Hyacinthe-Eugène Meunier (14 May 184122 April 1906), known as Eugène Murer, was a pastry chef, author, self-taught painter and collector of impressionist paintings.

He was born in Poitiers on 14 May 1846. He was a childhood friend of Armand Guillaumin, who introduced him to the impressionists. He was an apprentice pastry chef at Grû at 8 Rue du Faubourg-Montmartre and 125 Faubourg Poissonnière.

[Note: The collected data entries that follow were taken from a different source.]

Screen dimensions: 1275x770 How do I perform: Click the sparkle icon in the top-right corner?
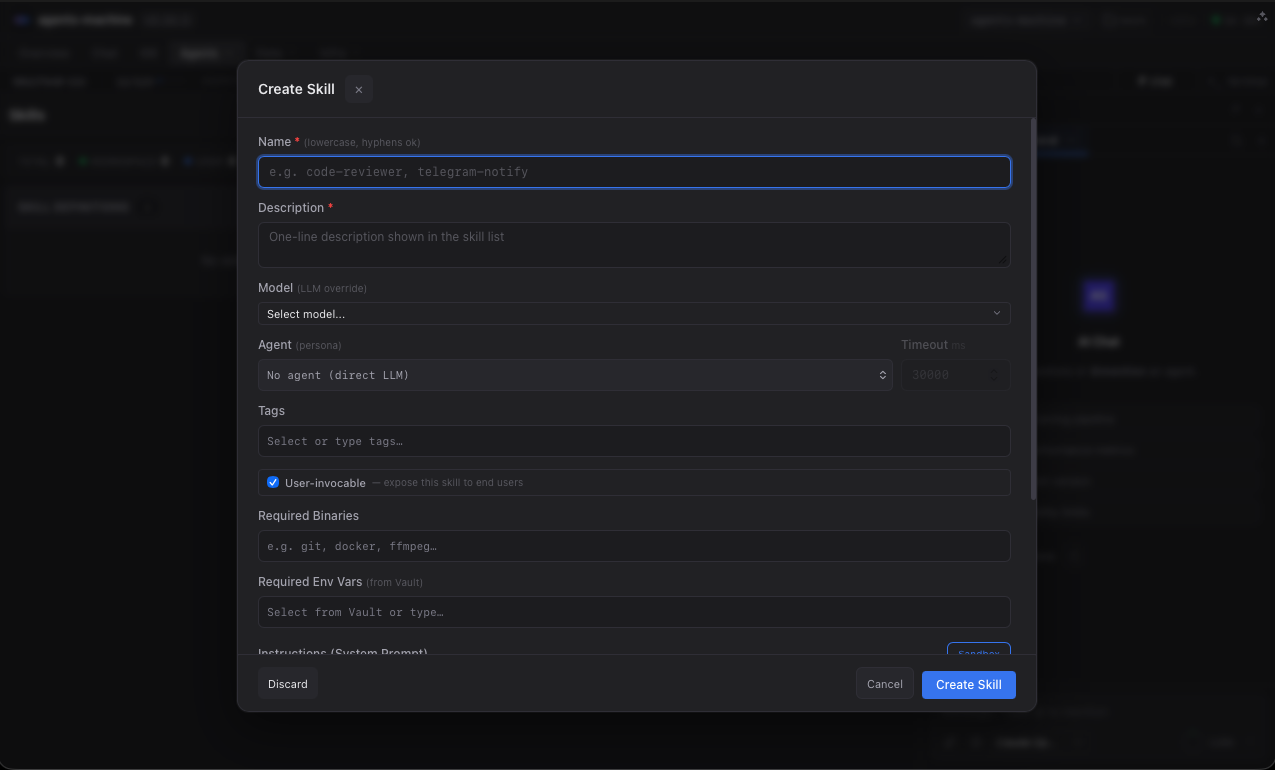[x=1261, y=16]
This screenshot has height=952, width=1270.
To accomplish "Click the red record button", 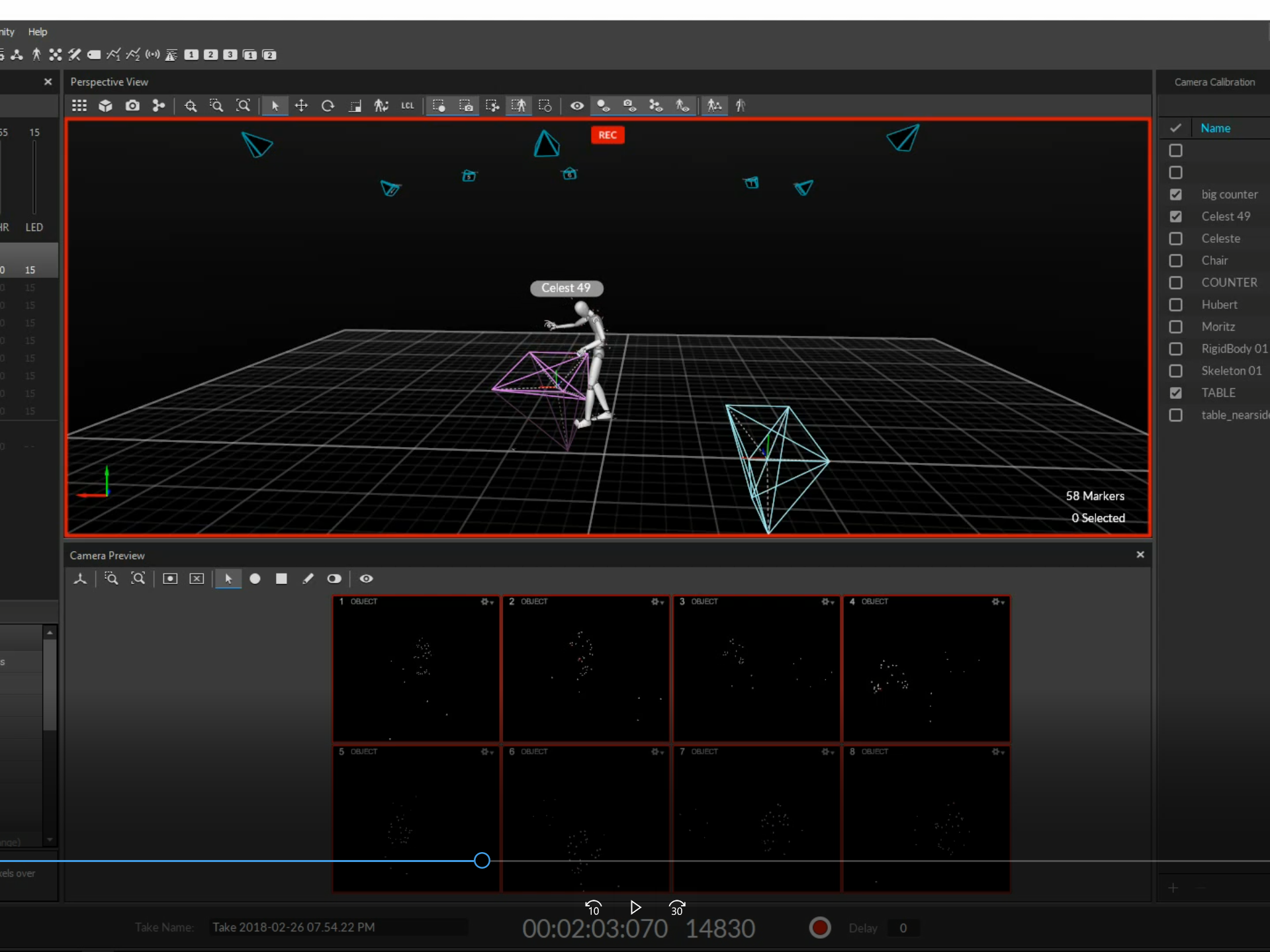I will coord(820,928).
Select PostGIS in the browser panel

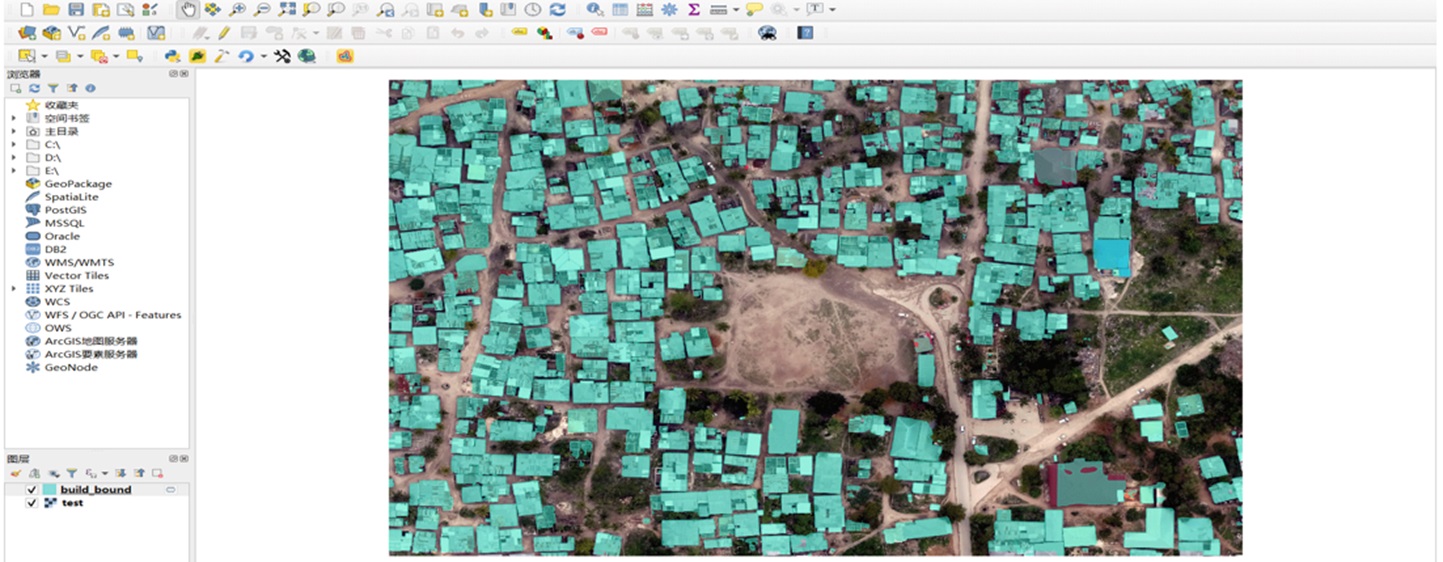pos(65,210)
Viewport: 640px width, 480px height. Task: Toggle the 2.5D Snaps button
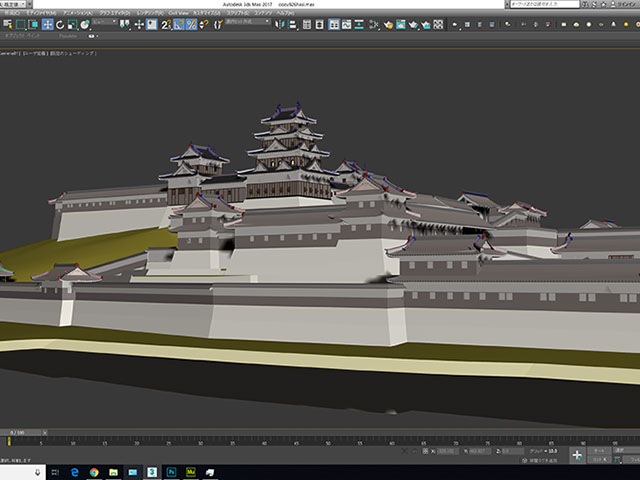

He ran a patisserie at 95 Boulevard Voltaire, where he invited, for "Tuesday-dinner", young artists, collectors, and established artists. Renoir, Sisley, Monet, Cézanne, Gachet, Vincent and Theo Van Gogh, Père Tanguy, art dealers Louis Legrand and Alphonse Portier, Goeneutte, Guillaumin, Vignon, Pierre Franc-Lamy, and Pissarro were among his guests.  British art historian Colin B. Bailey notes that Murer's diary from this time contains a sad entry about the suicide of Vincent van Gogh that demands further study.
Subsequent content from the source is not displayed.